No próximo exemplo, ouviremos a execução de parte de uma peça de um ritmo conhecido no Brasil como “Batá“. Este nome é, evidentemente, herança da lembrança dos tambores sagrados de duas peles que quase foram extintos por aqui. Mas a intenção rítmica permaneceu, que é a de tocar no “vazio” do outro instrumento.

Nosso sistema nervoso quase sempre acrescenta pulsações onde normalmente não existe nenhuma. Estabelece-se uma contagem imaginária no vazio.

Imagine duas pessoas em silêncio, numa brincadeira, apenas com o pensamento tentando estabelecer alguma contagem. Dificilmente conseguirão, pois ao dizerem em que número estão, quase sempre estarão em números diferentes, pois o ritmo interno de cada uma é diferente.
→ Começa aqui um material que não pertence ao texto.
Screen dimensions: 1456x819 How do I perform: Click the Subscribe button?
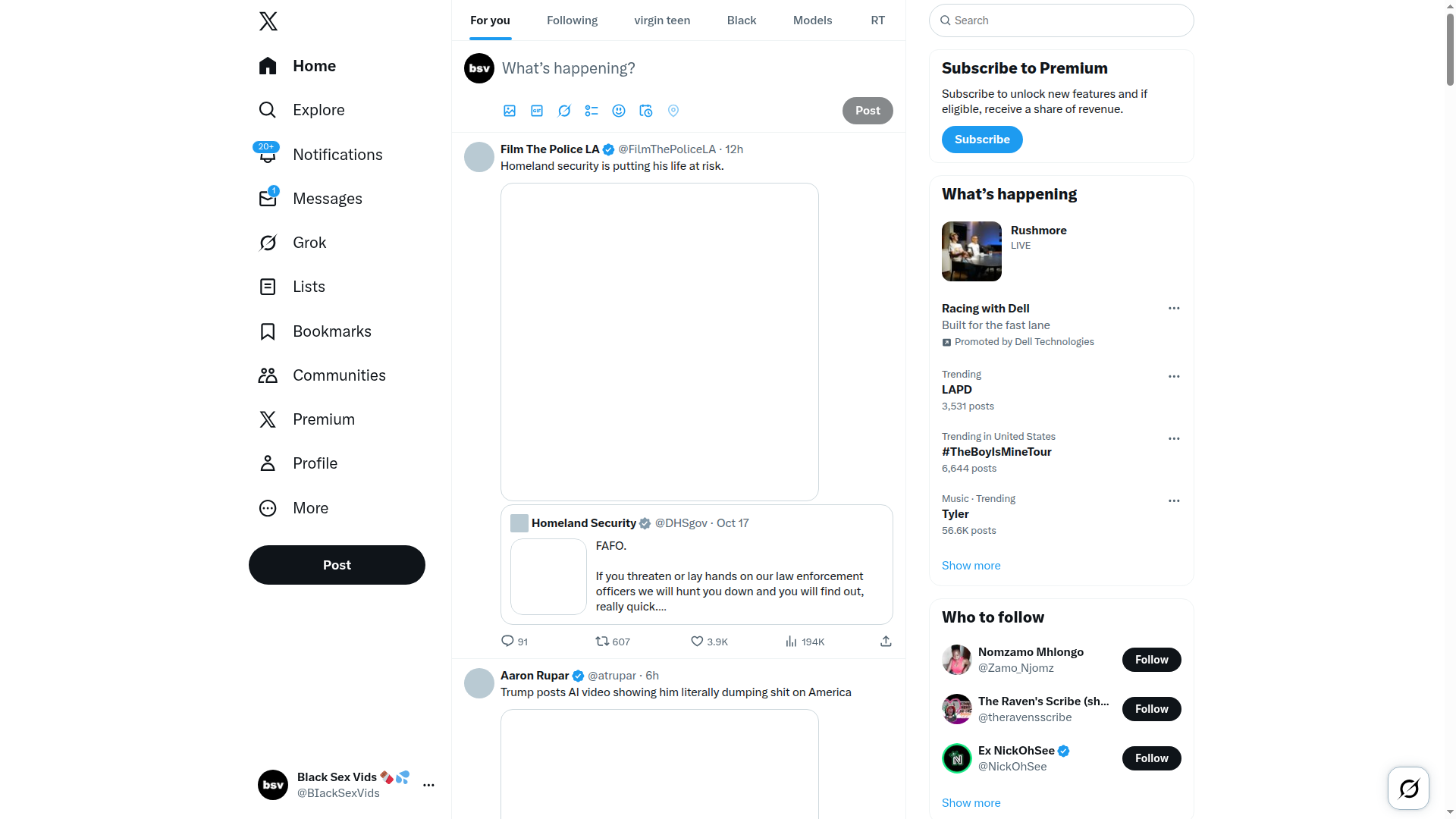tap(982, 140)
Esta é uma das grandes dificuldades da contagem de notas longas em pausa, de ritmos que obedecem ciclos longos por onde, nesse espaço, entram outros instrumentos. O ritmo Batá é um exemplo clássico na música de transe dessa dificuldade, onde a marcação do Agogô demora o tempo necessário para que muito da percepção se perca e o trabalho do Rum e sua função invocatória é tocar exatamente nas pausas. Pode-se perceber, nesse exemplo, que o Agogô ainda que marque fortemente uma base sem variações, ainda assim, permite que o tambor grave se pronuncie de forma ainda mais complexa, onde ambos constroem toda uma tessitura melódica que começa a “enganar” o ouvinte, fazendo-o ter mais trabalho cerebral. Repare que aqui algo da percepção começa a se “perder”.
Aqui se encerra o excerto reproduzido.